About this task :: Every line from the first in the listing below to the line containing "псж (136, 1489)" is to be repeated exactly, and no line past it.

Data records ::
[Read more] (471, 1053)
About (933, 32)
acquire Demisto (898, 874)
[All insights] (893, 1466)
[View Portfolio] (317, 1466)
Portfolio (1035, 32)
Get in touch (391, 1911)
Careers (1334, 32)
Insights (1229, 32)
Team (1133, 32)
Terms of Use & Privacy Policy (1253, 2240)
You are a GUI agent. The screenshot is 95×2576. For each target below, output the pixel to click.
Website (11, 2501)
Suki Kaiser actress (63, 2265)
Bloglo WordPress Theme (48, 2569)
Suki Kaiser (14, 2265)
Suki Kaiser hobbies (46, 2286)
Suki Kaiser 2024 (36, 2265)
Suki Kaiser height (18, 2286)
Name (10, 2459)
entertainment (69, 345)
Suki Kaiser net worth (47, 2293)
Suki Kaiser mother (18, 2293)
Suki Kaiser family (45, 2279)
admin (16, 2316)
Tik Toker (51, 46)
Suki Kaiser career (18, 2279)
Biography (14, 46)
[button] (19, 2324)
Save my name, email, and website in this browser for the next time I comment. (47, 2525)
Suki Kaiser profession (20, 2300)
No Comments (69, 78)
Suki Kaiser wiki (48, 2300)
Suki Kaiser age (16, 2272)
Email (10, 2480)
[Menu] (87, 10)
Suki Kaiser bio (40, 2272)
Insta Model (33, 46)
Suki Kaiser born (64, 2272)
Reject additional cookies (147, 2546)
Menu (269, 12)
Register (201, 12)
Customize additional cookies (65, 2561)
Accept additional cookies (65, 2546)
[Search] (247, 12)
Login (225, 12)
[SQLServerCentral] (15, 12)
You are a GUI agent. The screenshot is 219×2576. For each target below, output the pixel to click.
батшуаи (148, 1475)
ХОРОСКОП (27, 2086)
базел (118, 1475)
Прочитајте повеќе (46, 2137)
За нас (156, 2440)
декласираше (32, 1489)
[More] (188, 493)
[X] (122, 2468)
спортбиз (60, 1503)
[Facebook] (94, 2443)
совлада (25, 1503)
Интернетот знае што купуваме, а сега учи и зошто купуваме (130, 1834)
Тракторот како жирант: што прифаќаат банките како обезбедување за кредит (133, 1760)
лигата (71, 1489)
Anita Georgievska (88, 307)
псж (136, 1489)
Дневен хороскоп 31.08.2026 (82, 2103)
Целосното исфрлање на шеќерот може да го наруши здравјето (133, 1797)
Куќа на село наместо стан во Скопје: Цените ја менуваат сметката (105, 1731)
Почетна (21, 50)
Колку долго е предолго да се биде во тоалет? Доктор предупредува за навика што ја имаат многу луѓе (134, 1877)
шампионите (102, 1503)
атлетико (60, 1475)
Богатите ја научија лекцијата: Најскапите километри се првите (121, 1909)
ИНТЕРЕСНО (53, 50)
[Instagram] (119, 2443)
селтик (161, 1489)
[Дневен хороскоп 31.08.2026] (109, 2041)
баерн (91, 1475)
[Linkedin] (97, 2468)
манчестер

Answer ::
[Read more] (471, 1053)
About (933, 32)
acquire Demisto (898, 874)
[All insights] (893, 1466)
[View Portfolio] (317, 1466)
Portfolio (1035, 32)
Get in touch (391, 1911)
Careers (1334, 32)
Insights (1229, 32)
Team (1133, 32)
Terms of Use & Privacy Policy (1253, 2240)
You are a GUI agent. The screenshot is 95×2576. For each target below, output the pixel to click.
Website (11, 2501)
Suki Kaiser actress (63, 2265)
Bloglo WordPress Theme (48, 2569)
Suki Kaiser (14, 2265)
Suki Kaiser hobbies (46, 2286)
Suki Kaiser 2024 (36, 2265)
Suki Kaiser height (18, 2286)
Name (10, 2459)
entertainment (69, 345)
Suki Kaiser net worth (47, 2293)
Suki Kaiser mother (18, 2293)
Suki Kaiser family (45, 2279)
admin (16, 2316)
Tik Toker (51, 46)
Suki Kaiser career (18, 2279)
Biography (14, 46)
[button] (19, 2324)
Save my name, email, and website in this browser for the next time I comment. (47, 2525)
Suki Kaiser profession (20, 2300)
No Comments (69, 78)
Suki Kaiser wiki (48, 2300)
Suki Kaiser age (16, 2272)
Email (10, 2480)
[Menu] (87, 10)
Suki Kaiser bio (40, 2272)
Insta Model (33, 46)
Suki Kaiser born (64, 2272)
Reject additional cookies (147, 2546)
Menu (269, 12)
Register (201, 12)
Customize additional cookies (65, 2561)
Accept additional cookies (65, 2546)
[Search] (247, 12)
Login (225, 12)
[SQLServerCentral] (15, 12)
You are a GUI agent. The screenshot is 219×2576. For each target below, output the pixel to click.
батшуаи (148, 1475)
ХОРОСКОП (27, 2086)
базел (118, 1475)
Прочитајте повеќе (46, 2137)
За нас (156, 2440)
декласираше (32, 1489)
[More] (188, 493)
[X] (122, 2468)
спортбиз (60, 1503)
[Facebook] (94, 2443)
совлада (25, 1503)
Интернетот знае што купуваме, а сега учи и зошто купуваме (130, 1834)
Тракторот како жирант: што прифаќаат банките како обезбедување за кредит (133, 1760)
лигата (71, 1489)
Anita Georgievska (88, 307)
псж (136, 1489)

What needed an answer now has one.